Baron’s family was then assigned an oncologist at Children’s Healthcare of Atlanta – Egleston who would follow up with them to get chemo started the next Monday. Johnathan and Casey spoke with the oncologist over the phone about the treatment plan and the high possibility of enucleation. They also had their first exam under anesthesia appointment scheduled, and were told that it was possible that Baron’s eye may be enucleated if cancer spread to the optic nerve or the eye was unsalvageable.

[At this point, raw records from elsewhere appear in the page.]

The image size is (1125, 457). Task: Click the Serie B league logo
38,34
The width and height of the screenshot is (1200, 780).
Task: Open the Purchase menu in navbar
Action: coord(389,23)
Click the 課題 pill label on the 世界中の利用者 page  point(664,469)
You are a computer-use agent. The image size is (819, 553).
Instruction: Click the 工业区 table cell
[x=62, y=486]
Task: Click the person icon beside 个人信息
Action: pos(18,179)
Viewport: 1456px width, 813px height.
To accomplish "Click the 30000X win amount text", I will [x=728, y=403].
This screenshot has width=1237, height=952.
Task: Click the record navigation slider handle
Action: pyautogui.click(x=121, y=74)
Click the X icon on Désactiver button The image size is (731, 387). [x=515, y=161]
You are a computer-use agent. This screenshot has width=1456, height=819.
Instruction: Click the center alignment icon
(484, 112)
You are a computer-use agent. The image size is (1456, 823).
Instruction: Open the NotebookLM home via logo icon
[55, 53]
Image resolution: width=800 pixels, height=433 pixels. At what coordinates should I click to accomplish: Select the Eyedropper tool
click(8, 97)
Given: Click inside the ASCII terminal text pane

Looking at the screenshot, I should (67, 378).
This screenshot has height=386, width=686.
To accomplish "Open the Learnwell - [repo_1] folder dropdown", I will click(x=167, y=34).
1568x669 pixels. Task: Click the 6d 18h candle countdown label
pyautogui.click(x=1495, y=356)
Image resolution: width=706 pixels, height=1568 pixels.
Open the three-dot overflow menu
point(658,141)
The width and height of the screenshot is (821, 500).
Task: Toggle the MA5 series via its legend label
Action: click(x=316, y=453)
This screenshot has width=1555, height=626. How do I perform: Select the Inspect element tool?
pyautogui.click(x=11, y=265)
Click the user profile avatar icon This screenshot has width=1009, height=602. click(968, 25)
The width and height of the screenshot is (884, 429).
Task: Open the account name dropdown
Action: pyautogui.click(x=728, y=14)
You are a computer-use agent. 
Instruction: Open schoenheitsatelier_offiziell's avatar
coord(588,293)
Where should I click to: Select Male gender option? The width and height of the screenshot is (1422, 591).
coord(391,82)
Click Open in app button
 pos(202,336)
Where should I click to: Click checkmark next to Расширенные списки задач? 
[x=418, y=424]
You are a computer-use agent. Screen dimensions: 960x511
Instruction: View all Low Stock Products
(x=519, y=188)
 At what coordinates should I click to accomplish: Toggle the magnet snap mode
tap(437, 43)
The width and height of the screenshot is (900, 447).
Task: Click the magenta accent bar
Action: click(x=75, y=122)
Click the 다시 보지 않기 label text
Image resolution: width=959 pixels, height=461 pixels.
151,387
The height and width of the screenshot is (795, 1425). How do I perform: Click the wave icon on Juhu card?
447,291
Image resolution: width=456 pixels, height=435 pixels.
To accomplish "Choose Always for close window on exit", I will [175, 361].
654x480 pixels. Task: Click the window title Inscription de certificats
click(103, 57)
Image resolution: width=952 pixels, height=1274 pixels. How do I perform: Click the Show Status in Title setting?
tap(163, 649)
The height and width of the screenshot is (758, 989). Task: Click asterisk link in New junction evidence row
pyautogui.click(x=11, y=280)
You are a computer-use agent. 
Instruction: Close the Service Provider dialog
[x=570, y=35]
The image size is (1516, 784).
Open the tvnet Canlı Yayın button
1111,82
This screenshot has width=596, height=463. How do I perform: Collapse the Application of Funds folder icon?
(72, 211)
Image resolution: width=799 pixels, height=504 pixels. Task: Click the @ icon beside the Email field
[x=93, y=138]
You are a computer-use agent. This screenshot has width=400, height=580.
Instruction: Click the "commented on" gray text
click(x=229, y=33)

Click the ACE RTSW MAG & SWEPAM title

Baron had to fast the night before the exam under anesthesia, and it was a very tough night because he was accustomed to eating every three hours. The family left home at 3:30 a.m. with a hungry crying baby, drove to Atlanta and waited for their 99-day-old son to have his first of many exams under anesthesia.
When the doctor came back into the room with a rolling computer and a stoic look on his face, John and Casey received even worse news. The sonogram, dilated eye exams, and MRI showed that the cancer was in only the right eye – the more thorough EUA showed that his cancer was Bilateral. He had one large tumor in his right eye taking about 70% of his eye and two small tumors in his left eye. His right retina was completely detached, and it was determined that he had no vision. The EUA did not conclude if the cancer had spread beyond the eye to the optic nerve or bone. However, exam evidence indicated that the cancer was contained. They were told that Baron had about a 20% chance of keeping his right eye.